No podemos callar ante la descomposición política. No existe representación directa, ni mandato electoral. Esa oligarquía ha interpuesto a los partidos, a la PPSOE, entre ellos y el Pueblo. El Régimen de la PPSOE no es democrático, lo crees así porque estás adoctrinado desde pequeño. Es un franquismo con chaqueta de pana. Da igual a quien votes. Da igual quien gane. La política no cambia y los resultados tampoco. Los sucesivos pactos –el dichoso consenso—solo sirven para mantenerlos en el Poder. Han colonizado todas las instituciones y laminado cualquier contrapoder. Nadie puede oponérseles desde dentro. ¿Esto es democracia? Claro que no. Además, han levantado barreras de entrada a la Política, con la ayuda de los grandes grupos de comunicación subvencionados, de forma que resulta casi imposible disputarles el voto. Quienes lo consiguen, o llegan patrocinados para servirles, o corren el riesgo de ser catequizados en poco tiempo.
Aquella ‘decisión del experto Simón’ acabó en una declaración de inconstitucionalidad y ¡no pasó nada!, dejando muy clarito que la PPSOE no se sujeta ni a la Ley ni a la Constitución. Su voluntad política está por encima de todo y no le rinde cuentas a nadie, amén de resultar asombrosamente irresponsable. ¿Esto es el Estado de Derecho? Ni existe Estado de Derecho ni Estado del Bienestar. Lo que existe es un Derecho de Estado y un Bienestar del Estado –de los imperantes y su séquito—que campa por sus respetos e intercambia votos por subsidios –por eso las Pensiones no se tocan—para mantenerse en el poder y.… todos permanecen calladitos.
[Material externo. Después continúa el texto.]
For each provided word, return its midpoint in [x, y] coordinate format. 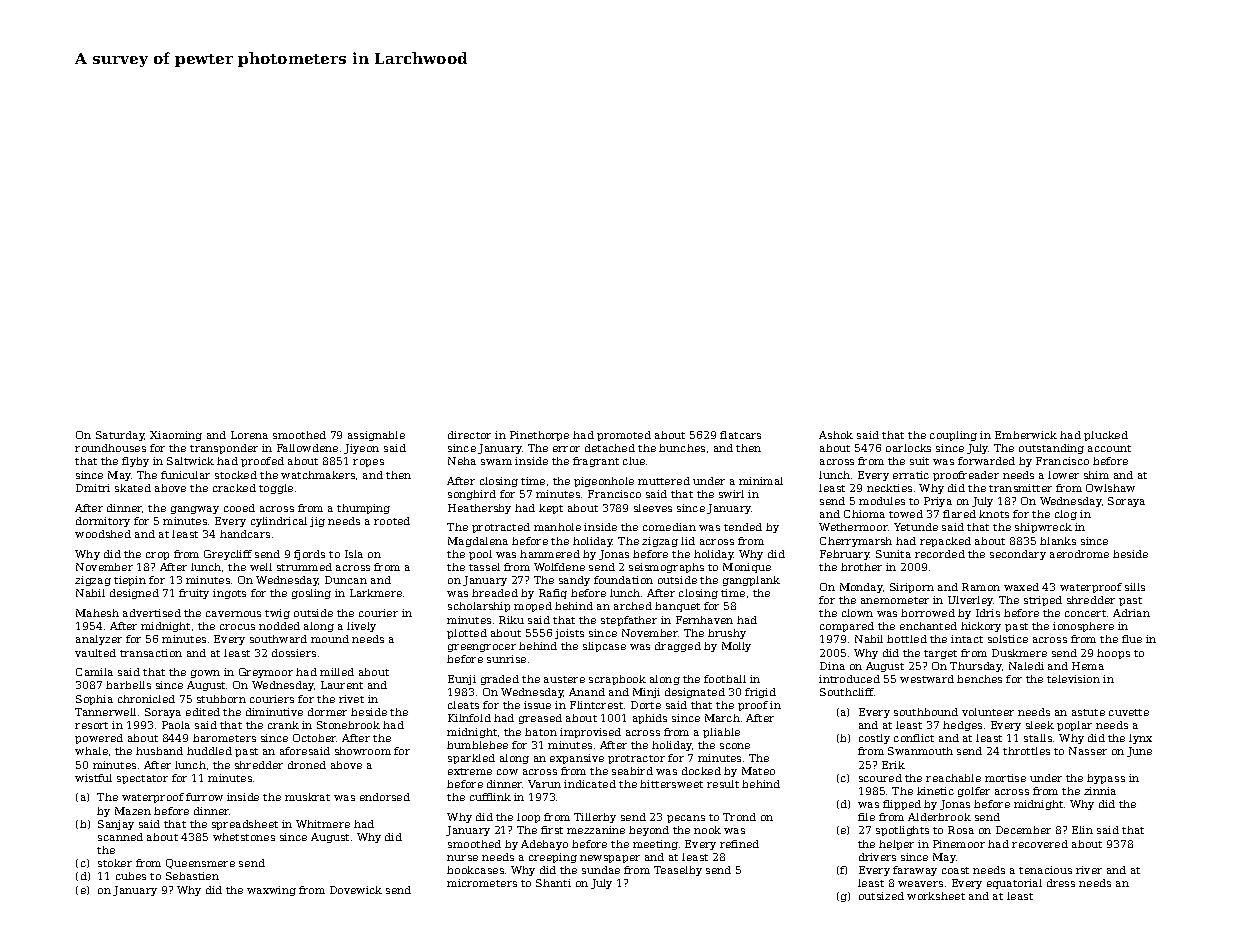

No es que estemos ante un gobierno corrupto --que también— sino ante un sistema corrupto. El Régimen de la PPSOE lo es de corrupción al por mayor y no podrás detenerlos a menos que dejes de votarles. Si fueran fuerzas opuestas, veríamos cambios, incluso bandazos, en la acción de gobierno. Sin embargo, sus políticas son prácticamente iguales (véase, por ejemplo, lo del MERCOSUR). Nada cambiará hasta que tú, con tú voto –la única baza que te queda en este juego—, decidas apostar por otros partidos. "Bienaventurados los mansos, porque ellos heredarán la tierra”. Esta es la divisa de un PP que espera agazapado para heredar al PSOE. No piensa hacer nada ni antes ni después. Permanece calladito porque en boca cerrada no entran moscas. Si los silentes peperos entran a gobernar, dónde sea, todo seguirá igual. ¡Es la PPSOE, amiguitos! No hay bipartidismo que valga, sino un trasunto del partido único que tanto admiran en los ‘regímenes democráticos’. Lo único que cambia es quien detenta la llave de la despensa. Si les sigues votando, su tiovivo seguirá girando en tú contra y te exprimirá como a un limón. No te quedes en silencio, tú no. Habla en las urnas dejando de votar a la PPSOE. Es la única manera de cambiar las cosas.